Tapi bila dilihat lebih dekat, ternyata banyak hal istimewa yang terdapat di dalamnya, karena rumah ini diyakini sudah berusia 300 tahun lebih. Tak cuma itu, unsur menarik dari rumah ini justru terletak pada desain arsitektur yang merupakan perpaduan unsur Timur (Tiongkok) dan Barat (Belanda). Pada bagian depan rumah utama, desain bangunan tampak memiliki ciri khas Tionghoa yang kental.

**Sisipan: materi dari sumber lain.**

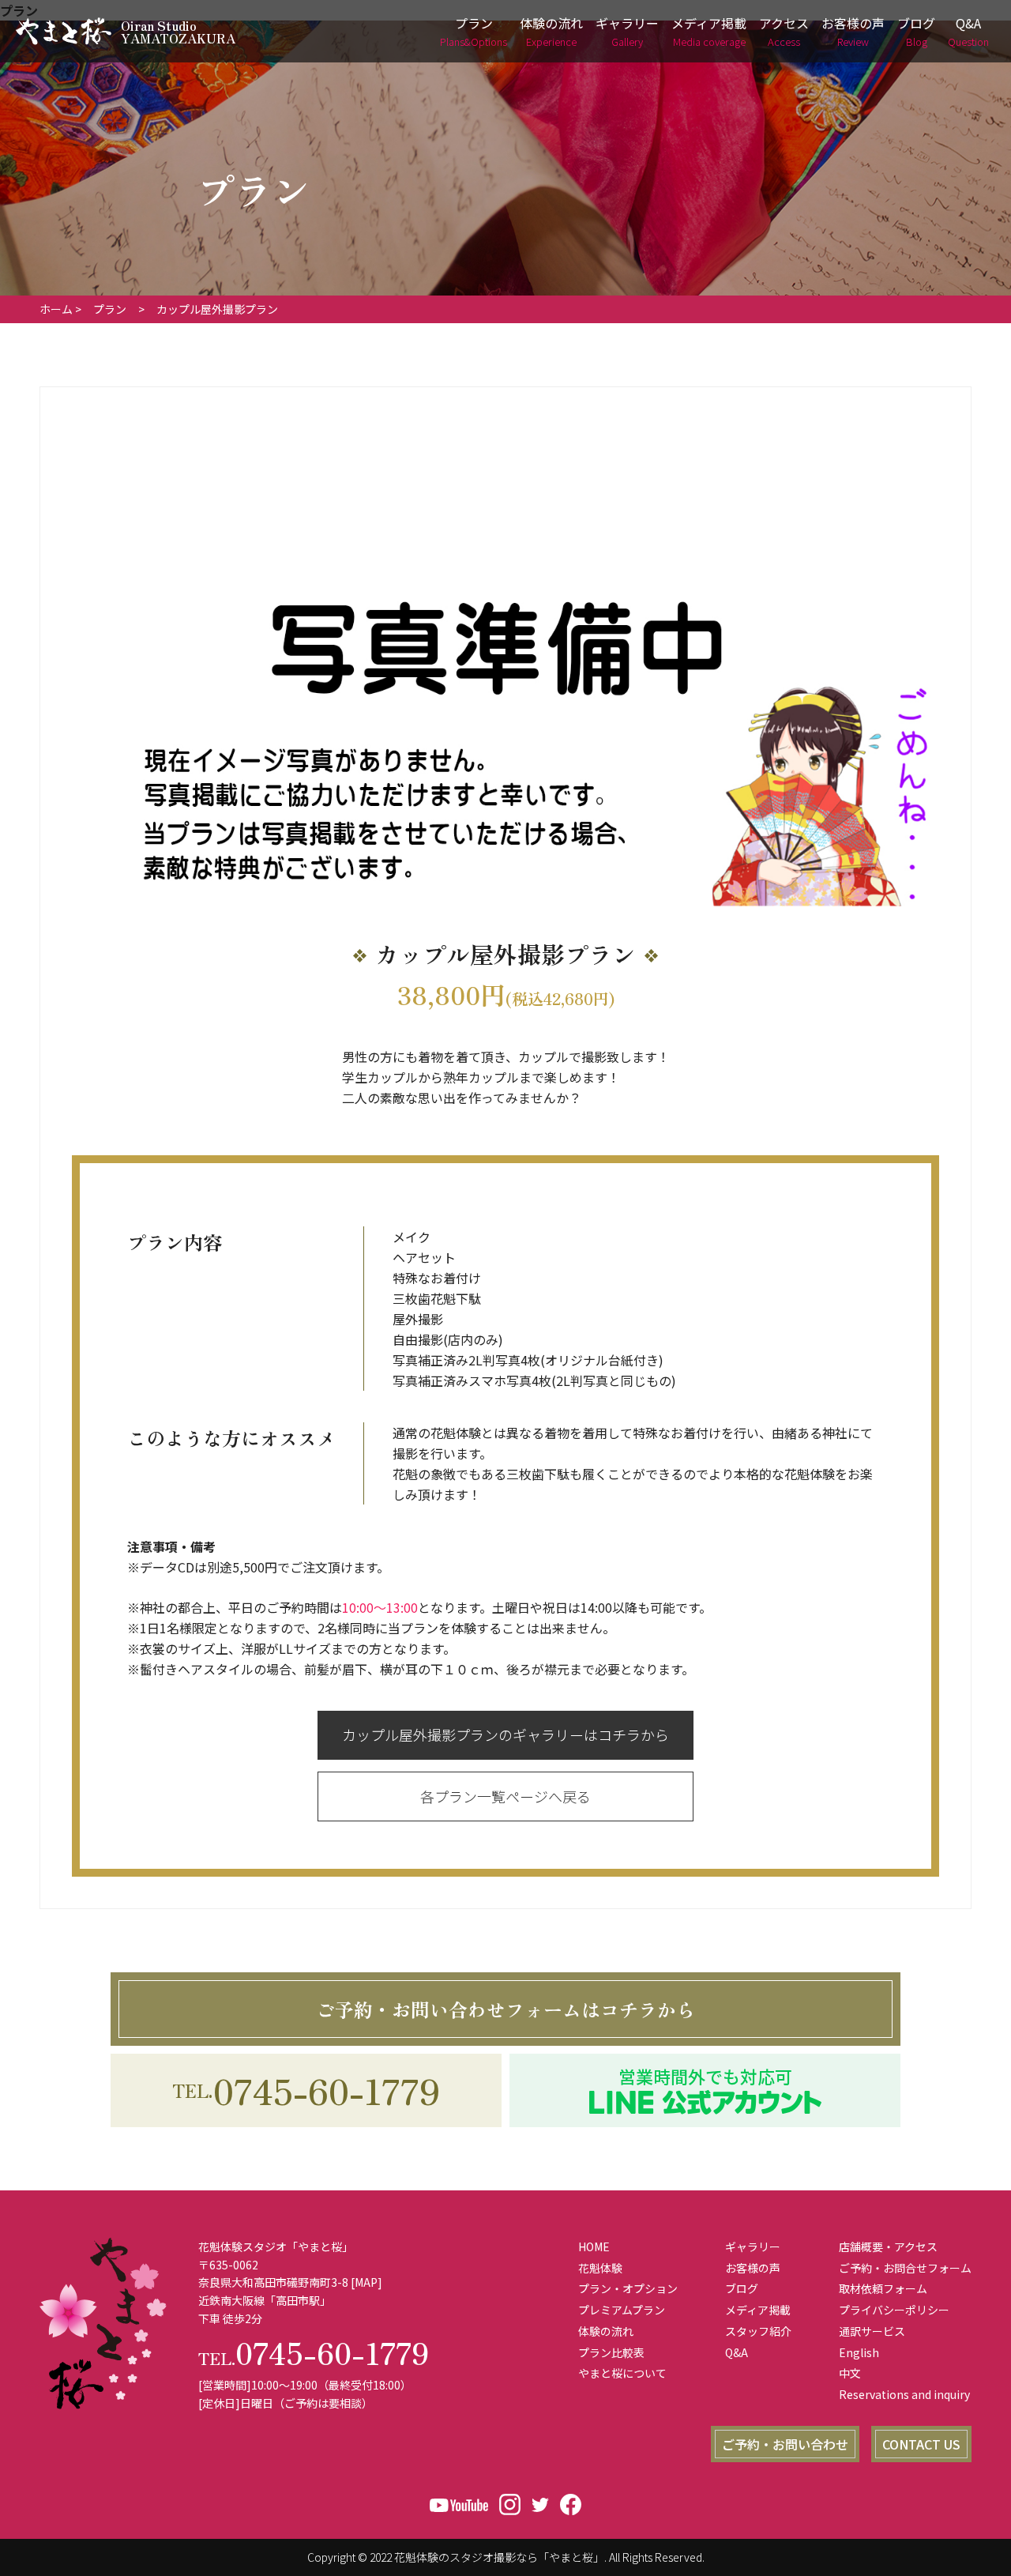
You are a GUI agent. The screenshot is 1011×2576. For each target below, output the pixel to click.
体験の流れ (551, 31)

Hal itu merujuk pada model atap rumah yang menjulang tinggi serta keberadaan dua patung singa di pintu depan.
Sementara itu, pada bagian belakang rumah, desain bangunan justru terpengaruh gaya klasik Eropa. Selain banyak tiang penyangga beton ukuran besar, daun jendela yang digunakan pun berbentuk panjang menyerupai pintu khas bangunan Eropa. Perpaduan kedua gaya inilah yang menjadikan bangunan ini istimewa.
Dalam rumah itu kini tinggal 14 keluarga. Keseluruhannya merupakan mantan anak buah pemilik rumah. Mereka dibebaskan tinggal dan menetap selamanya di lingkungan itu tanpa dipungut bayaran.
Rumah Saudagar
Menurut Kasbulloh alias Dulloh (74), salah seorang penghuni rumah tua itu, rumah tersebut semula dimiliki saudagar Tionghoa yang sangat kaya. Kekayaannya itu membuat sang pemilik dikenal sebagai tuan tanah.

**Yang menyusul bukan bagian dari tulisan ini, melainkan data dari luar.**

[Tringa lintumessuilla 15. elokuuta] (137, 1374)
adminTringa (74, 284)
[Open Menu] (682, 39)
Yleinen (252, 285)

Menurut Dulloh, tak banyak orang yang mengenal pemilik asli bangunan rumah tua itu. Namun, semua orang berkeyakinan bahwa pemilik tanah tersebut sangat dihormati oleh keturunan Tionghoa di Tangerang. Apalagi sang pemilik juga merupakan pemilik kebun karet terbesar dan sangat berpengaruh di Tangerang. Bahkan diyakini dia merupakan tokoh penting bagi masyarakat keturunan Tionghoa di Tangerang kala itu.

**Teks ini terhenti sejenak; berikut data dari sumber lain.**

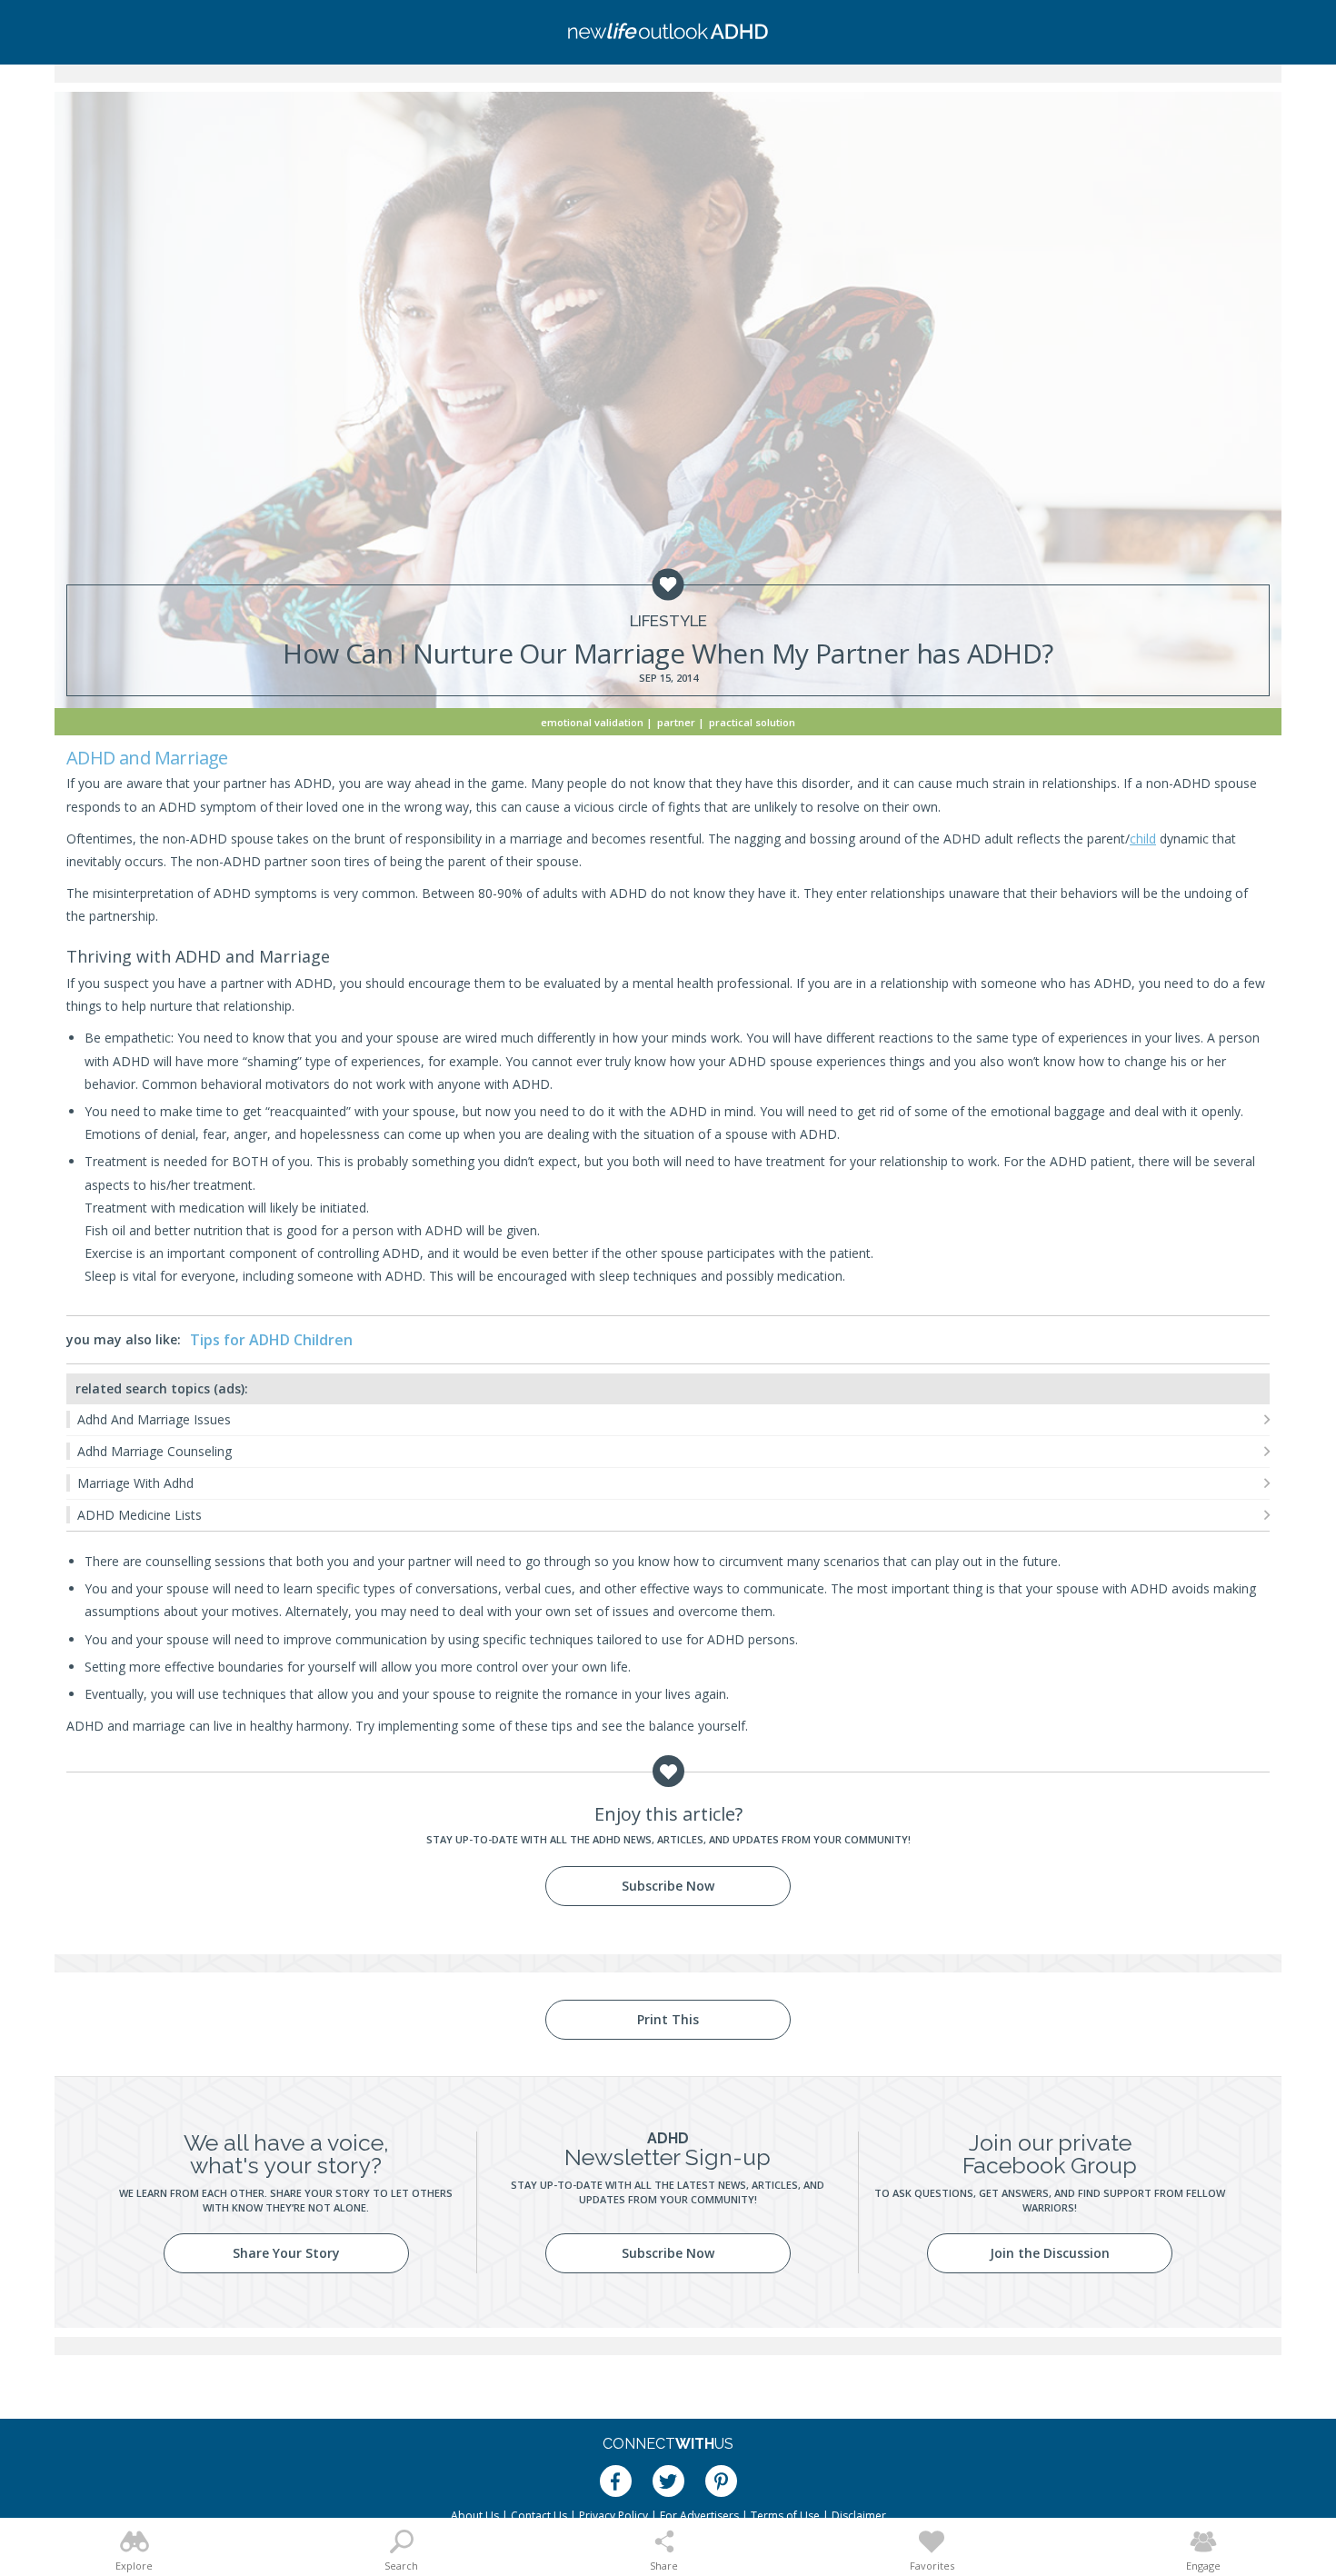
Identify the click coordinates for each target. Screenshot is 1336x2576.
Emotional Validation (592, 722)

Tapi setelah pemiliknya meninggal, rumah tersebut diwariskan pada tiga anaknya. Namun, anak-anaknya enggan tinggal di sana. Seorang putranya memilih menetap di Belanda, seorang lainnya di Magelang dan yang paling bungsu kini menetap di Jakarta. Oleh karena itu, tanah perkebunan tersebut kemudian dijual. Hingga akhirnya lahan perkebunan karet itu habis. Sementara itu, mantan karyawannya tetap diperbolehkan tinggal sambil menjaga rumah tua tersebut.